A cena mobiliza os múltiplos
"topoi" do gênero erótico, evocando as assembléias libertinas levadas a termo no castelo de Silling
-cenário de "Os 120 Dias de Sodomma", de Sade- ou as orgias
praticadas pelos devassos da
"Histoire d'O", no castelo de
Roissy. A mesma pompa solene
recobre o ambiente dessa liturgia
perversa na qual a ordem, austera,
é sempre instaurada a serviço de
uma desordem futura, dando lugar a um desregramento que parece não conhecer limites. Ou,
melhor dizendo, esses limites ficam interditados a Bill, que é obrigado a abandonar o festim, deixando o espectador na mesma ignorância.
Com isso Kubrick -mas também o autor do livro, Schnitzler-
mantém intacta a supremacia de
uma imaginação que, lançada a
seu ponto de fuga, jamais cede aos
apelos da realidade.
"Toda a felicidade do homem
está na imaginação" -a frase,
proferida por um personagem de
Sade, vem lembrar que a fantasia
sempre preside a prática erótica.
Domínio do ilimitado, a imaginação pode renovar e multiplicar ao
infinito o jogo do desejo, ultrapassando os limites da própria matéria carnal que lhe serve de ponto
de partida.
Não é por outra razão que grande parte dos mascarados do ritual
encenado no filme opta por manter-se na mera posição de espectadores das orgias em curso. A prática sexual é obrigatória apenas
para as prostitutas, a quem cabe
encarnar as fantasias do grupo,
colocando seus corpos a serviço
da luxúria, seja ela física ou mental.
É nesse sentido que devemos interrogar a presença da máscara,
fetiche essencial dos ritos sexuais.
Na medida em que o rosto representa por excelência o signo da individualidade, quem se mascara
perde a identidade para tornar-se
parte indeterminada de um mundo anônimo e impessoal. No caso
dos festins eróticos, esse artifício
promove o acesso a um plano puramente carnal, que reduz o sexo
a um processo natural, biológico
e, portanto, animal.
Entende-se por que as máscaras
assumem com frequência formas
bestiais, tal como se evidencia na
"Histoire d'O": para aceder a um
mundo que só obedece ao regime
intensivo da carne, a personagem
passa por um progressivo processo de despersonalização, a terminar num ritual em que ela se apresenta nua, com o rosto coberto
por uma máscara de coruja.

:::::

## Tarefa A
Copie sem mudar nada o trecho do texto sobre o filme de Kubrick, começando em "Domínio do ilimitado, a" e terminando em "dos ritos sexuais.".
## Tarefa B
Responda às perguntas com base no texto sobre o filme de Kubrick:
(i) Em que castelo se passam as assembleias de "Os 120 Dias de Sodomma"?
(ii) Para quem a prática sexual é obrigatória no ritual mostrado no filme?
(iii) Que tipo de máscara cobre o rosto da personagem no ritual da "Histoire d'O"?

## Registros de uma fonte de dados
:::::

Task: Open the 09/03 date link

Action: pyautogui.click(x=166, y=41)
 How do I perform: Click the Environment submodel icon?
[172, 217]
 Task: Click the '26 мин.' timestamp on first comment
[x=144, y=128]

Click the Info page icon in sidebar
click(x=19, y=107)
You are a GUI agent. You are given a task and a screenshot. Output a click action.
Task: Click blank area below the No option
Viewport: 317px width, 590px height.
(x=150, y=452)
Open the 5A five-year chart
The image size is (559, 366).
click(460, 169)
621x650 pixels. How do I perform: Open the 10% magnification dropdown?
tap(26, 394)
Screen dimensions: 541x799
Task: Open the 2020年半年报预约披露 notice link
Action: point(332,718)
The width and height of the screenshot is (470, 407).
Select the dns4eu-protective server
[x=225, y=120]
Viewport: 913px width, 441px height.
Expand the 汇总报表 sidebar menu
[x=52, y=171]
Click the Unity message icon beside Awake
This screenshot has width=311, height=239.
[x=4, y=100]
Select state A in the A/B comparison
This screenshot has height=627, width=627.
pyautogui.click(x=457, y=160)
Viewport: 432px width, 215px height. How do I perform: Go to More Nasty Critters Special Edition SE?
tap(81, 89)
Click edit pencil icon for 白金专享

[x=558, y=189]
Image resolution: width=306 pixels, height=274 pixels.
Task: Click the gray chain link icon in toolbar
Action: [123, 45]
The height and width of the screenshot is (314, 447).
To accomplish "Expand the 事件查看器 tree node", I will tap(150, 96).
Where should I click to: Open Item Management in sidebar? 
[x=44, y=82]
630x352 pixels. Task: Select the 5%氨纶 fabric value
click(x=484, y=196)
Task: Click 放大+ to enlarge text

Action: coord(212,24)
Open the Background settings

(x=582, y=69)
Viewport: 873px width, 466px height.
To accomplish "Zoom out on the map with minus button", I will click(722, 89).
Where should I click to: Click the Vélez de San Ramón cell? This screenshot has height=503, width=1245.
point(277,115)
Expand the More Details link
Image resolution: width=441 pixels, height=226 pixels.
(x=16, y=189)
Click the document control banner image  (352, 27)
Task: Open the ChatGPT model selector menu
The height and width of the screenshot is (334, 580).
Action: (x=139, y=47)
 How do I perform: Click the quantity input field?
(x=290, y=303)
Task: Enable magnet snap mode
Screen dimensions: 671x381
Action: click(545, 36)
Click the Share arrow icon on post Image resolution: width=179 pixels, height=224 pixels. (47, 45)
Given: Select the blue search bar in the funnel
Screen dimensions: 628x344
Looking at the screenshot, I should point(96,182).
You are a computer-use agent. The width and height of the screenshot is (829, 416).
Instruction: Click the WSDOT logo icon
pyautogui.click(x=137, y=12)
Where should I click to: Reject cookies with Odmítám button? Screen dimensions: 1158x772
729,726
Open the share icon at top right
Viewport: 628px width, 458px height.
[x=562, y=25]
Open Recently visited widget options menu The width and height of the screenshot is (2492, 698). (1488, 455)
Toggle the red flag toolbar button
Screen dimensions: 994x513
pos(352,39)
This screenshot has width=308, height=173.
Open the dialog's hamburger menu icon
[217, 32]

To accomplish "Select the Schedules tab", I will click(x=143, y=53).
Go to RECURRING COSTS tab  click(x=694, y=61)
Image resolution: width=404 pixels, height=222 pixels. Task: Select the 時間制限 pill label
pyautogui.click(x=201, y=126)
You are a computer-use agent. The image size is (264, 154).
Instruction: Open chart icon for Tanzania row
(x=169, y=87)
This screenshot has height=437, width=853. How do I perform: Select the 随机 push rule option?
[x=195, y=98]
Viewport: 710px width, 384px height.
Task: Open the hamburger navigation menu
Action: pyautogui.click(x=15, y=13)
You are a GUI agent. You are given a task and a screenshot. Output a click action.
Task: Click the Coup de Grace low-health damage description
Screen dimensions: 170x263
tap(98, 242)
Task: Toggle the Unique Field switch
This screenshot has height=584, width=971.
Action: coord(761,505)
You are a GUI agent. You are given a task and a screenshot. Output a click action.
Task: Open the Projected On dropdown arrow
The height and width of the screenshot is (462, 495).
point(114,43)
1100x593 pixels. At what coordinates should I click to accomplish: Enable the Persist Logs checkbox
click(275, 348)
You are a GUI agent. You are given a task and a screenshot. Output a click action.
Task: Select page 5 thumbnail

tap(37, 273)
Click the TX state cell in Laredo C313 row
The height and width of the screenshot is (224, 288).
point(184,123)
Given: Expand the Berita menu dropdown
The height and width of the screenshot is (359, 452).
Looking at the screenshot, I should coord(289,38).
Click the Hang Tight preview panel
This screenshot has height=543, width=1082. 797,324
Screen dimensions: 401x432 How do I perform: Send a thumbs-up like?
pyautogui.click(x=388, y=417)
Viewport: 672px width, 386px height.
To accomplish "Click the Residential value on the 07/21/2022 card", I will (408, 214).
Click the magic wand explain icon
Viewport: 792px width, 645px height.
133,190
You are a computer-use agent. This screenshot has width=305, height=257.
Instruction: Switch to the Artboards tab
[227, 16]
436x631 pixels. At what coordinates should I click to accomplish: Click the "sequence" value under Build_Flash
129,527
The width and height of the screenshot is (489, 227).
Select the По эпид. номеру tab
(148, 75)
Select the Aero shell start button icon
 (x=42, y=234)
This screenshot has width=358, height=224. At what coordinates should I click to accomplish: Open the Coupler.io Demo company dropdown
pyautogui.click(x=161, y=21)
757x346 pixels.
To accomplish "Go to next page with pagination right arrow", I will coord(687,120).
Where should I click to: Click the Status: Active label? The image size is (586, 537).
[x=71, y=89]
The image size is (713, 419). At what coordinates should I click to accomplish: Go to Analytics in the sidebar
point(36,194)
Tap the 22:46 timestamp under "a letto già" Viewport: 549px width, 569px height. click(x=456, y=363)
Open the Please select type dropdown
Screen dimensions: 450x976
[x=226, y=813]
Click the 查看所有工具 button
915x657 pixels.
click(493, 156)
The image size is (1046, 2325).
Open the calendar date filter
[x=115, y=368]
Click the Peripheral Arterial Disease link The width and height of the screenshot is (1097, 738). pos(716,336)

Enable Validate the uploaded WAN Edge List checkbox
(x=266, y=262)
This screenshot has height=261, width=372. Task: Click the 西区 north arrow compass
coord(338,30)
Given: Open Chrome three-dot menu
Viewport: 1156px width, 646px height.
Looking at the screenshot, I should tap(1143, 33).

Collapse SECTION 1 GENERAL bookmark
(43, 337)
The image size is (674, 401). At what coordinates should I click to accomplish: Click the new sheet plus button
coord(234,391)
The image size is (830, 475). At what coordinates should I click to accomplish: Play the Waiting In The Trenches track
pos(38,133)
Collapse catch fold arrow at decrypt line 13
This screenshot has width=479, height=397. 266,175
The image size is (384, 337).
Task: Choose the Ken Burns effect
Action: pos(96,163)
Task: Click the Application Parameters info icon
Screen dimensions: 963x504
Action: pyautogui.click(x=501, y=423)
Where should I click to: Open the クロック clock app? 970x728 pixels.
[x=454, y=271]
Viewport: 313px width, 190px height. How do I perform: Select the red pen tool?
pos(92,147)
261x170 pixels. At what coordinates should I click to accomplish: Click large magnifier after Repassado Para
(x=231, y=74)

:::::

## Resposta A
Domínio do ilimitado, a imaginação pode renovar e multiplicar ao
infinito o jogo do desejo, ultrapassando os limites da própria matéria carnal que lhe serve de ponto
de partida.
Não é por outra razão que grande parte dos mascarados do ritual
encenado no filme opta por manter-se na mera posição de espectadores das orgias em curso. A prática sexual é obrigatória apenas
para as prostitutas, a quem cabe
encarnar as fantasias do grupo,
colocando seus corpos a serviço
da luxúria, seja ela física ou mental.
É nesse sentido que devemos interrogar a presença da máscara,
fetiche essencial dos ritos sexuais.

## Resposta B
(i) No castelo de Silling.
(ii) Para as prostitutas.
(iii) Uma máscara de coruja.